La fermeture du corridor Libyen
Le cynisme et l’inhumanité des institutions européennes ne connaît pas de limite face à un pays où l'effondrement de toutes les structures administratives et sociales ont été provoquées par leur intervention militaire en 2011. La conséquence en est l'abandon des réfugiés aux mains de potentats locaux et de milices qui les séquestrent ou les exploitent. Dans un rapport rédigé par l'ambassadeur allemand du Niger, les lieux de détention sont qualifiés de semblables à des « camps de concentration ». Des passeurs enferment des milliers de réfugiés dans des « prisons privées » dans lesquelles « les exécutions, les tortures, les rackets et les viols » sont systématiques. Il y est également mentionné des « abandons dans le désert ». Ces informations confirment les témoignages de personnes arrivées en Europe recueillis par les organisations de défense de droits de l’homme. Elles font état d'exécutions de personnes incapables de payer les passeurs, de rançonnement des familles de réfugiés dans leurs pays d'origine, de travail forcé, de trafic de détenus. Des femmes séquestrées ont rapporté avoir systématiquement été violées par des geôliers ou des miliciens qui sembleraient également enrôler des sub-sahariens en leur sein. Les garde-côtes libyens quant à eux sont connus pour le traitement brutal qu'ils réservent à ceux qu'ils arrêtent en pleine mer. Les naufragés sont alors de nouveau incarcérés et subissent les mêmes sévices. Certains des réfugiés abandonnent l'idée de partir et tentent de retourner dans leurs pays au péril d'être à nouveau enlevés.

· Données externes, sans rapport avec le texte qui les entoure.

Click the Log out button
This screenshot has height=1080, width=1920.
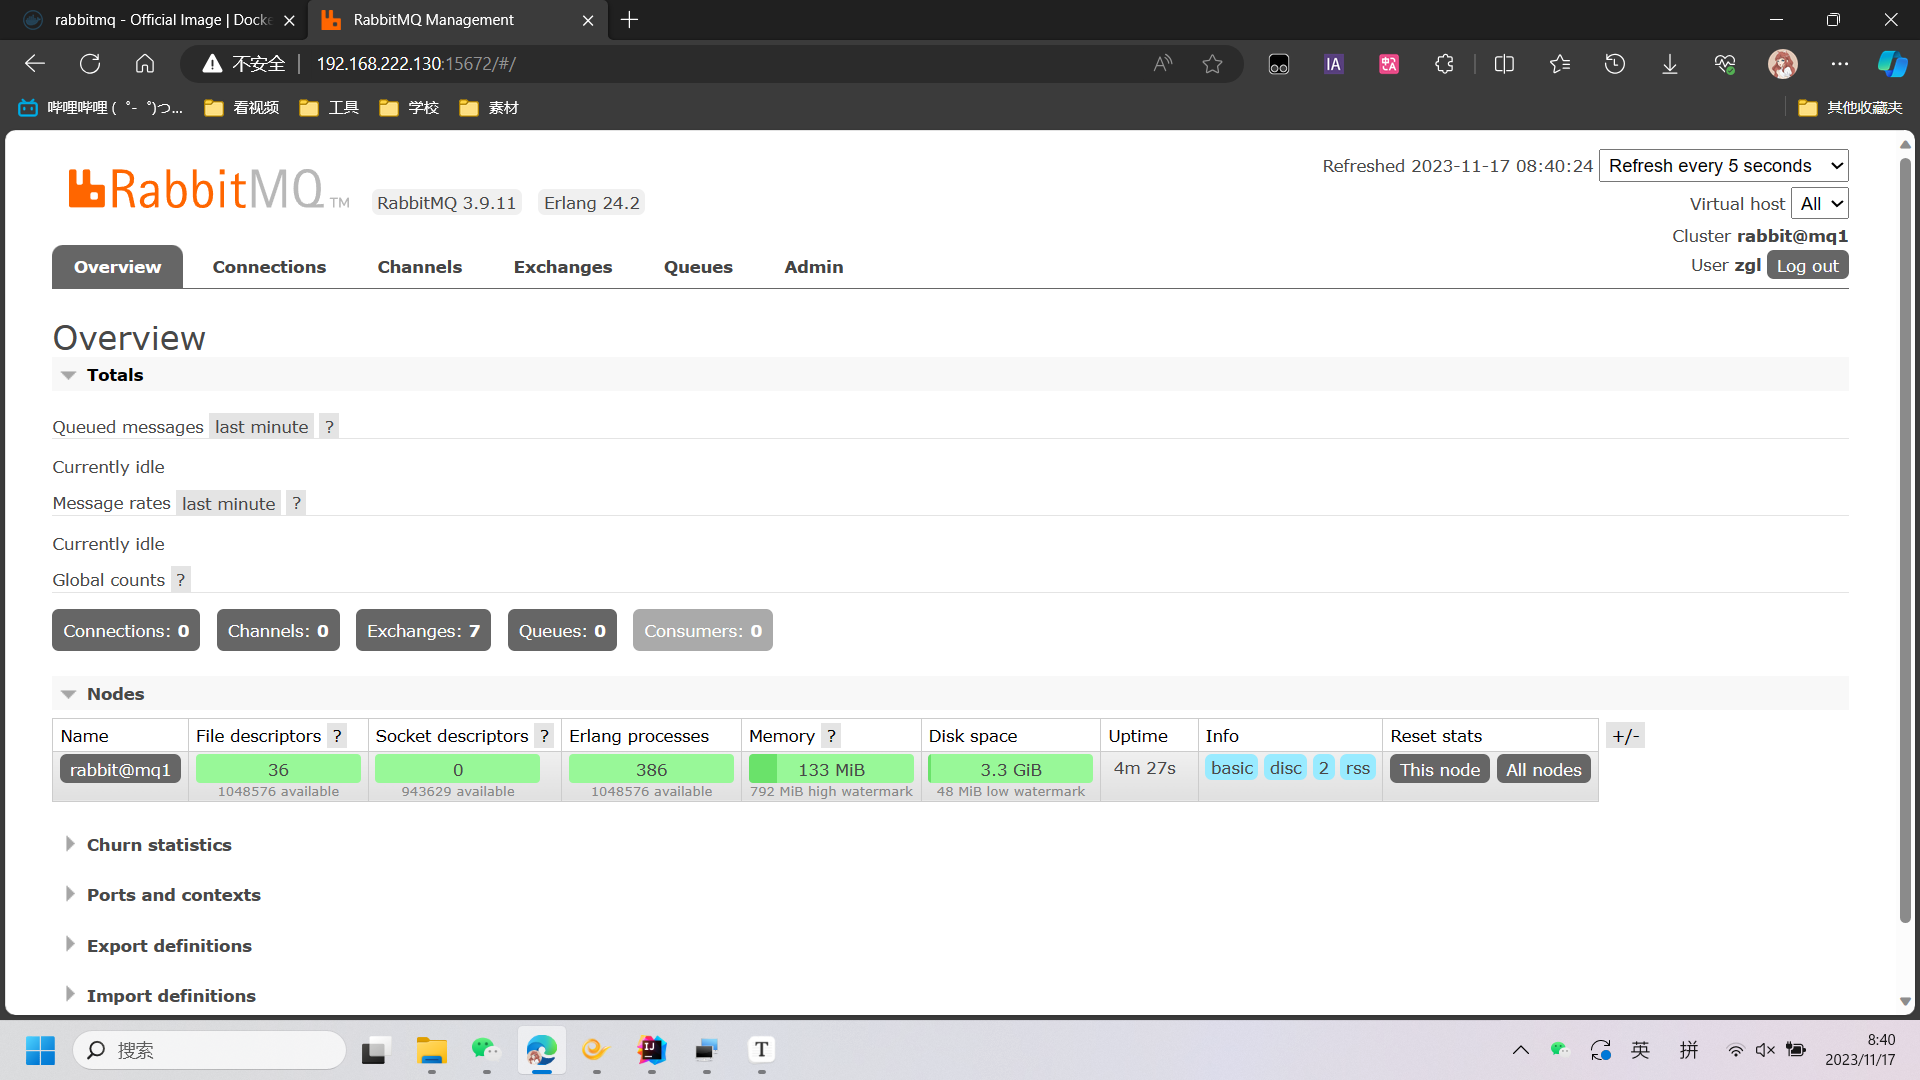[x=1806, y=266]
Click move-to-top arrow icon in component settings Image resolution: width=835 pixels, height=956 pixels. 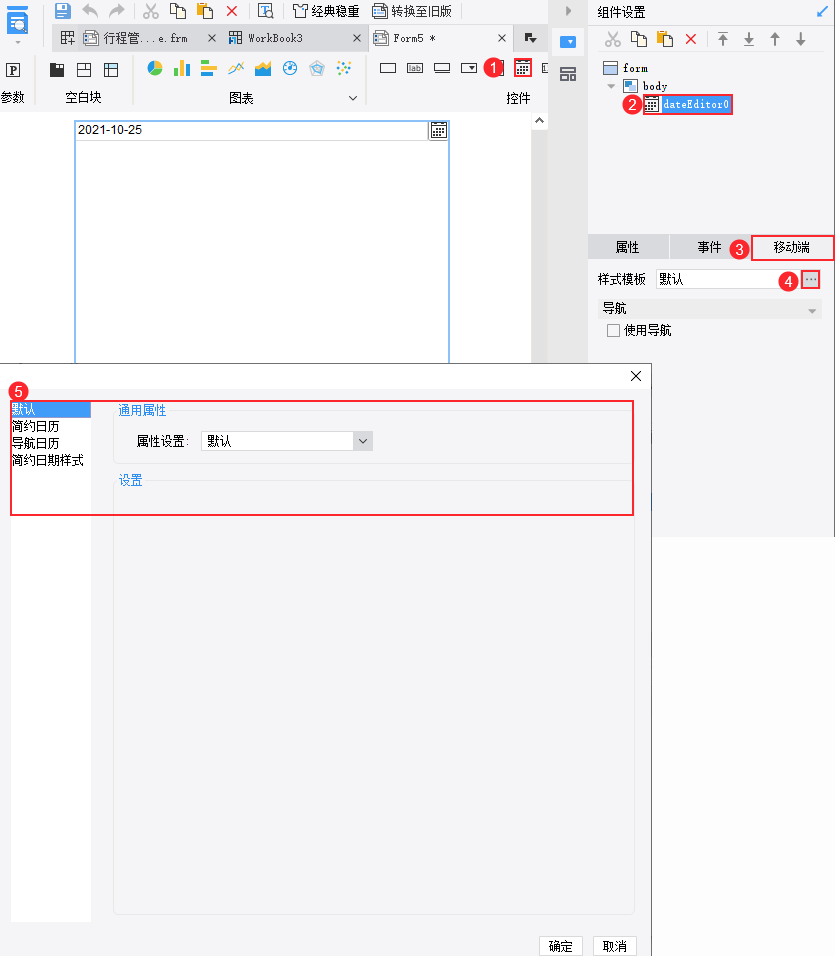723,40
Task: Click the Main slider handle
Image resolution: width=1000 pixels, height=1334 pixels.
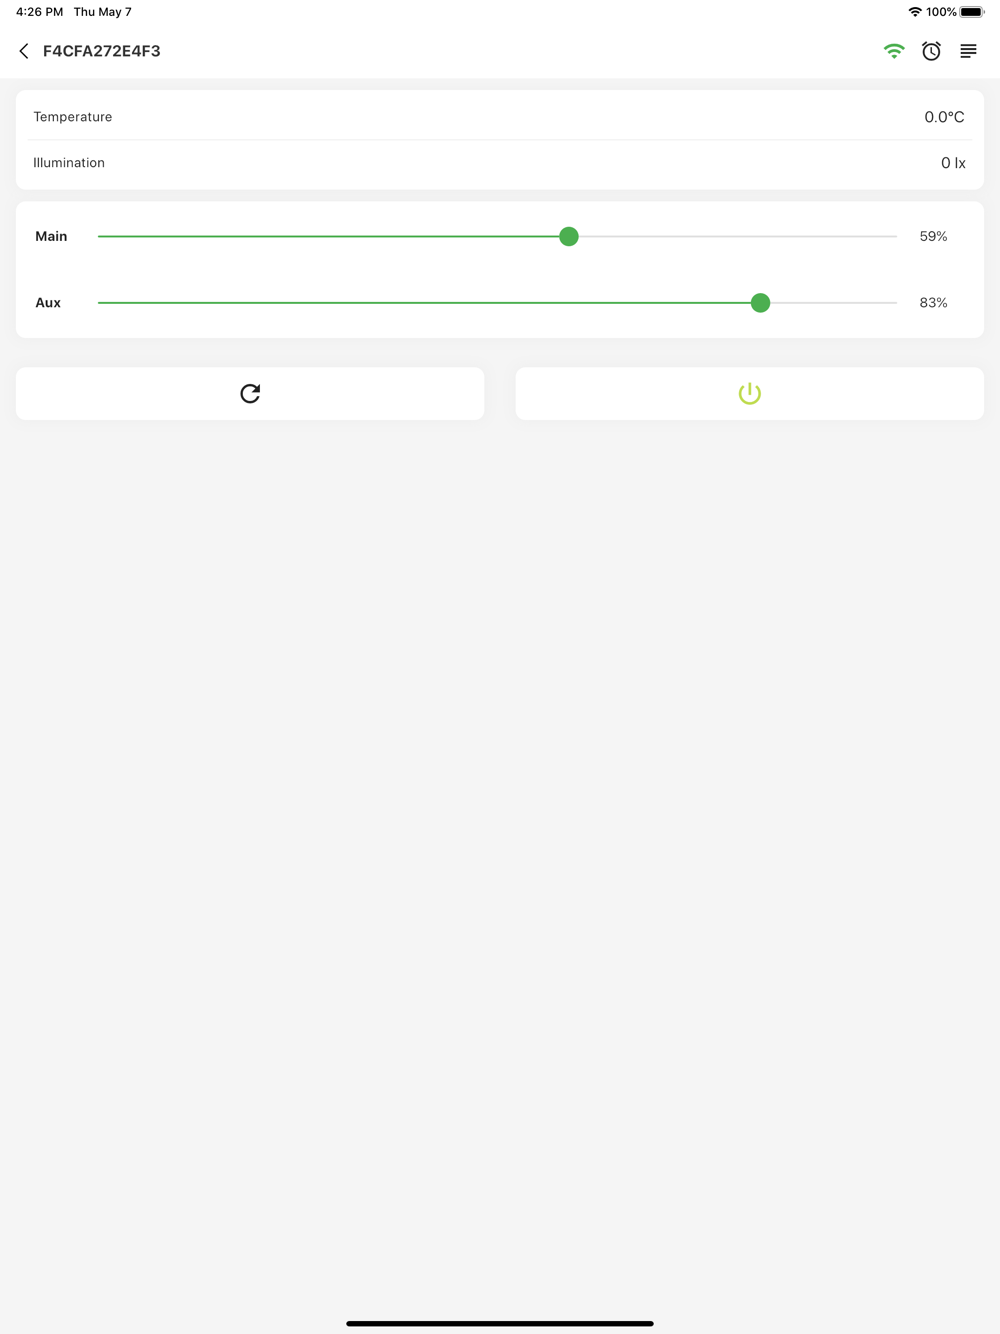Action: [x=569, y=237]
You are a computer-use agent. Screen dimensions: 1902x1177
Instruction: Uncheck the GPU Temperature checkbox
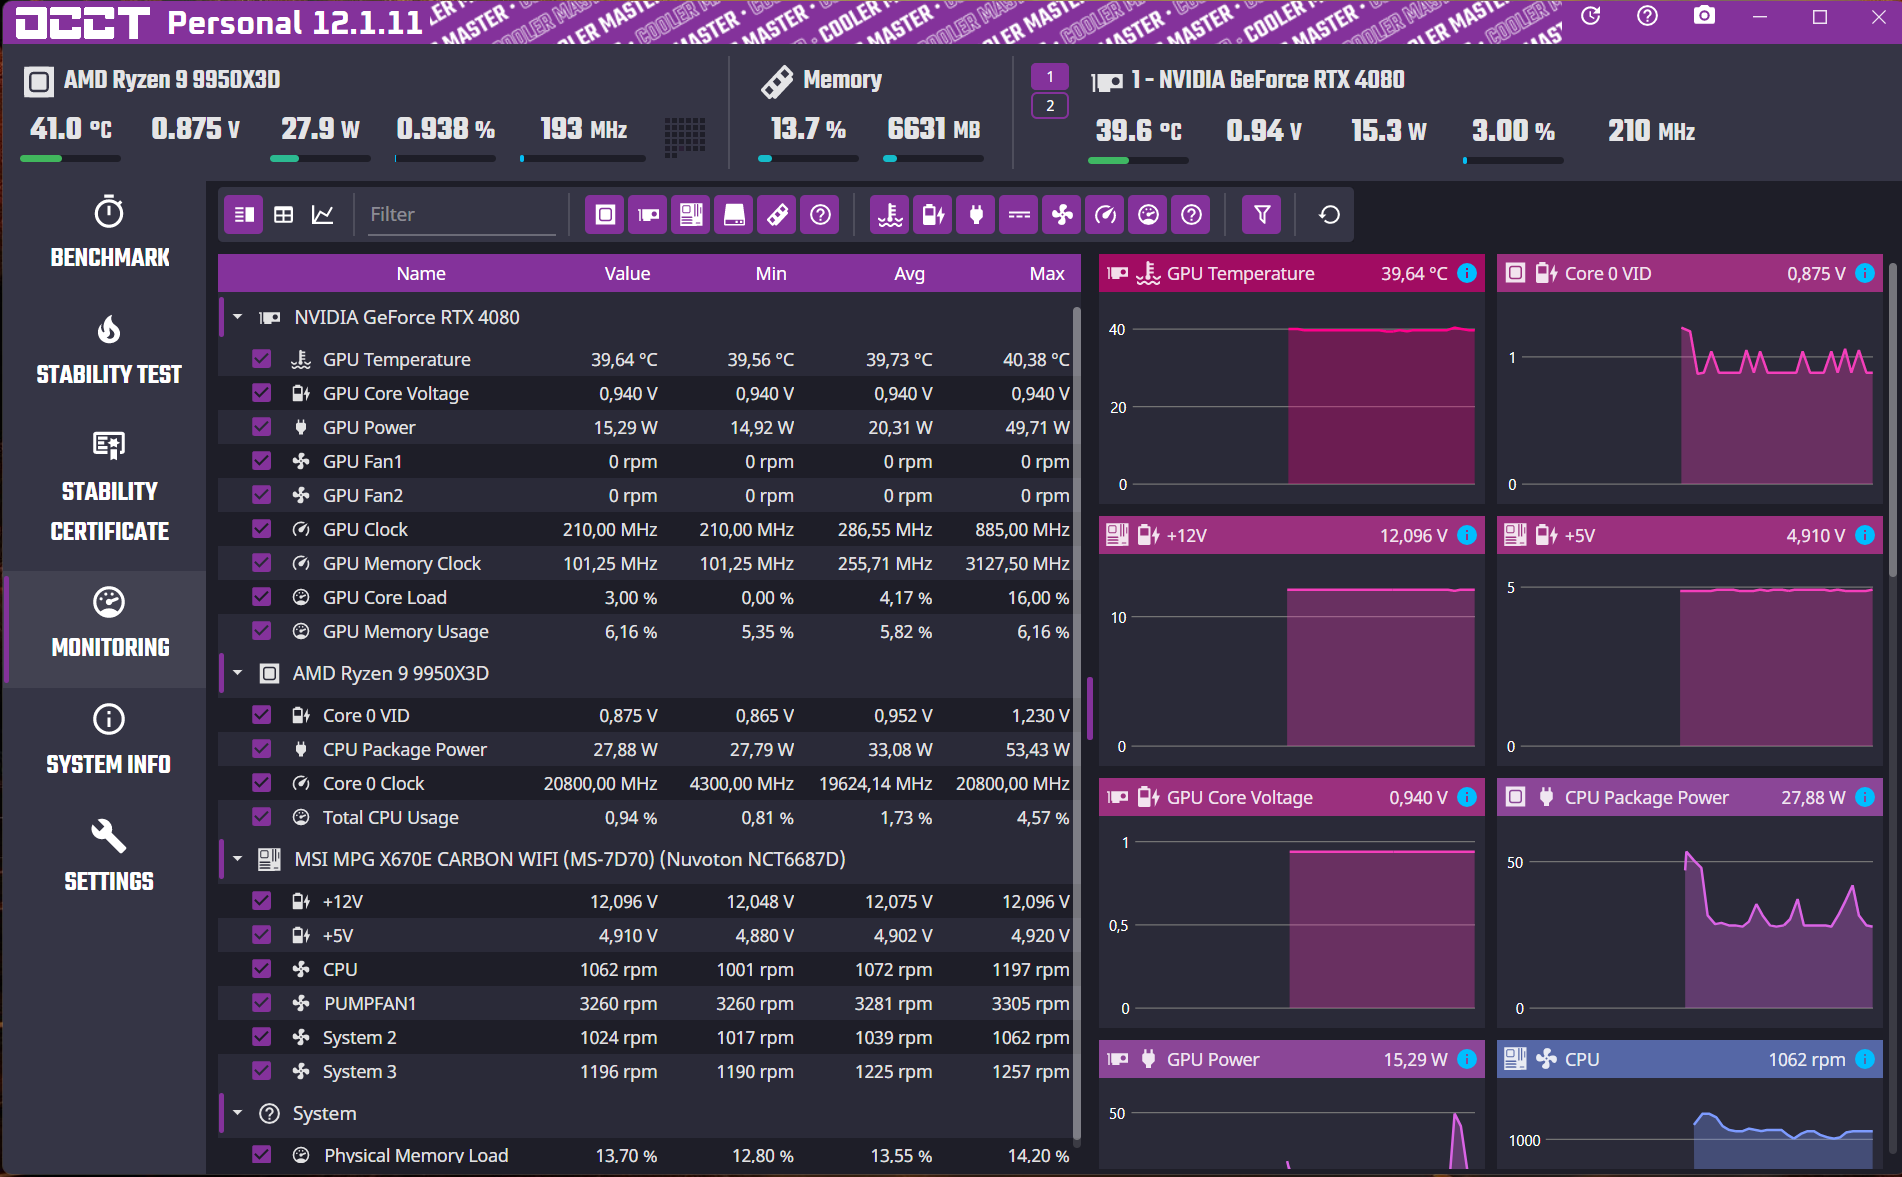click(x=262, y=358)
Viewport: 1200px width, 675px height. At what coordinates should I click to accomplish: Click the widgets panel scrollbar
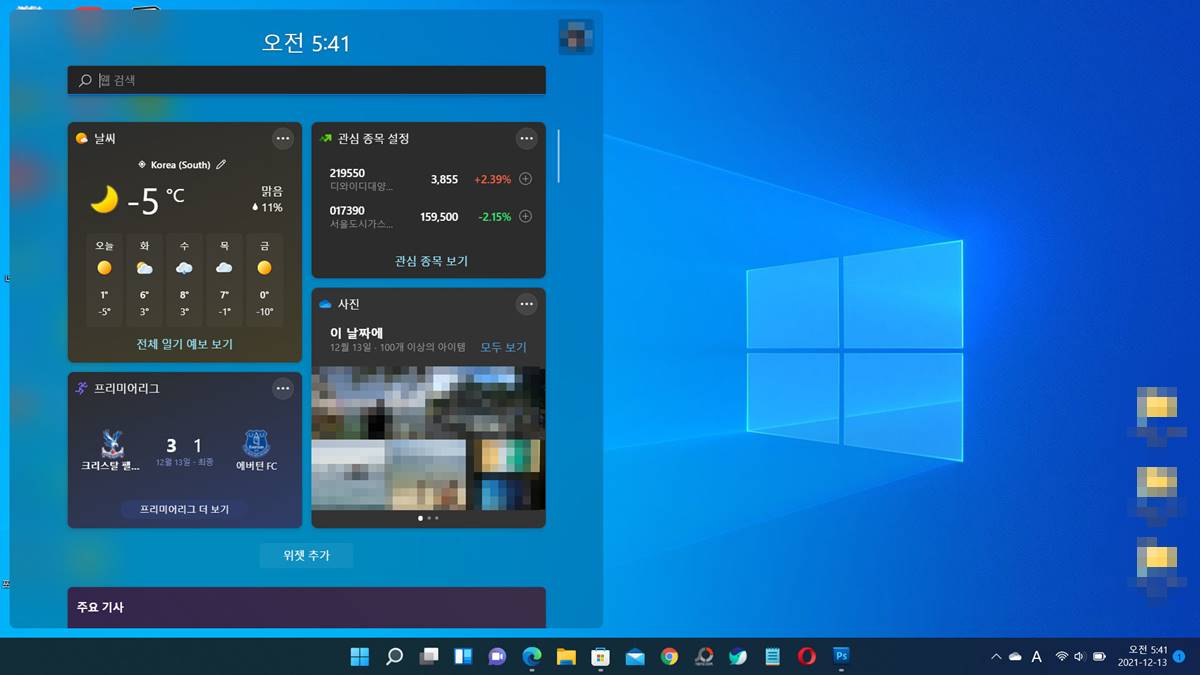pyautogui.click(x=559, y=156)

L'Union européenne est, bien entendu, parfaitement informée du détail de ces faits. Elle est directement responsable de cette situation. Les mesures préconisées ainsi que les fonds qu'elle envisage d’investir pour ses projets de « containment », en particulier en Libye, ne peuvent qu'aggraver les pratiques criminelles évoquées ici. Si les différents projets sont adoptés, il faut inévitablement s'attendre à une augmentation du nombre de morts en Méditerranée.
Une conception exclusivement sécuritaire et l'approche sélective en termes de rentabilité des migrants, parce que l'Europe a besoin de ces derniers mais en réclame la gestion exclusive, ne peuvent être les critères d'une politique migratoire respectueuse des droits et de la dignité humaine. Cette orientation est d’autant plus absurde qu’elle s’inscrit – en toute connaissance de cause – au contraire d’une irrépressible tension démographique. La pression migratoire sur les Etats du nord de l’Afrique ne pourra que croître dans les années à venir et ces Etats, eux-mêmes fragilisés (quand ils n’ont pas virtuellement disparu comme en Libye) sont mis en péril par une stratégie européenne aussi aveugle qu’inhumaine.